Miss Ladybug (who needs hugs, too; go there) has it right.

I'll miss you, ma'am, for more reasons than I care to count (and the rest of you here, too.) You've built a special community here, Cassandra, and we have been blessed by it, and you.

From the bottom of an old Jarhead's heart, "MOST very well done, Ma'am. Thank you."

Posted by: htom at November 9, 2010 12:49 PM

You all will never know how much your friendship and the gift of your conversation, wit, and company has meant to me over the years. I wouldn't even know where to start.

When things get too close, words tend to fail me. Now is one of those times.

Posted by: Cassandra at November 9, 2010 01:04 PM

It has been a pleasure reading your work over the last few years. As has been said by better people than me, everything has it's time in the sun.

Brava!

Good fortune to you and yours.

Posted by: Allen at November 9, 2010 01:42 PM

Looks like I'll just have to harass you (and Bill, and Carrie, and Sly) on email instead of here.

Bummer.

I'll miss you.

Posted by: HomefrontSix at November 9, 2010 02:02 PM

I read you far more than I comment. I will deeply miss you should you leave.

Posted by: levi from queens at November 9, 2010 03:32 PM

You are wonderful, Cass--thank you.

Posted by: Rick at November 9, 2010 04:00 PM

You have a wonderful blog and a wonderful set of commenters, Cassandra, and I hope at a minimum you leave the existing posts up for archival and linkage purposes. (But I *really* hope you'll just take a break and eventually continue...)

Posted by: david foster at November 9, 2010 05:19 PM

As has been said by better people than me, everything has it's time in the sun.

Amen, Allen.

Posted by: Cassandra at November 9, 2010 08:04 PM

*GAH* *GAH* *GAH*

Don't _do_ that, ma'am!

Haven't read more than the first sentence or so, but I thought we were losing you again!

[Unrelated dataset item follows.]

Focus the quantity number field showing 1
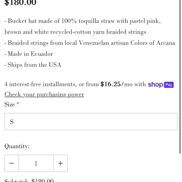The width and height of the screenshot is (182, 182). click(x=36, y=163)
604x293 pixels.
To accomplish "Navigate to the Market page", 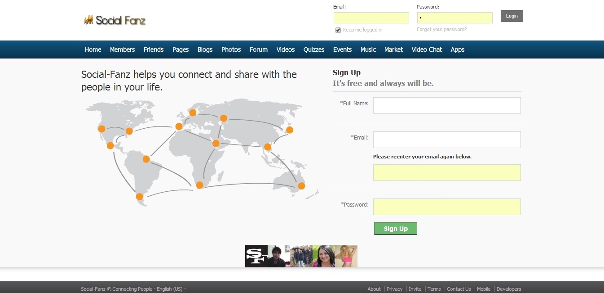I will [393, 50].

Posted by: Foxfier at November 9, 2010 09:17 PM

:^( We are losing you.

Posted by: Foxfier at November 9, 2010 09:33 PM

Oh, Cass, no. I'll miss you terribly.

Posted by: Elise at November 9, 2010 10:31 PM

I quickly grew tired of the political discourse on my own blog; so many others were doing it so much better than I did...yourself particularly included. However, I have a wide variety of interests, consequently it was a simple enough matter to segue into other things. Of course, every now and again, I still post something political. Anyway, how about contemplating alternatives to just disappearing completely from the "blogsphere"? At any rate, you and all of your commentators can most certainly offer your thoughts at my blog whenever the mood strikes. (And I've actually posted something new, which happens approximately as often as the moon is full, although not necessarily coinciding with that celestial event)

Stay in touch!!!

Posted by: camojack at November 10, 2010 04:08 AM

You all aren't losing me, but it is time for me to move on.

I wish that I were a more balanced person, but the truth is that I'm very much an all or nothing type. When I love, I love unreservedly and when I commit to something I go at it with my whole heart. It just isn't in me to do this part time. I feel (and feelings aren't always rational, but they aren't any less real for all that) that I've been letting a lot of folks down lately. For a long time I've felt guilty about the job I've been doing here, and that needs to stop.

I don't really know what I'm going to do, but I do know that I need time to re-evaluate and refocus my efforts.

I look forward to having the time to visit some of your sites and bore you all senseless with my random comments :) The biggest thing that has kept me going here was that I didn't want to lose the friends I've made, and that I knew how much I would miss all of you.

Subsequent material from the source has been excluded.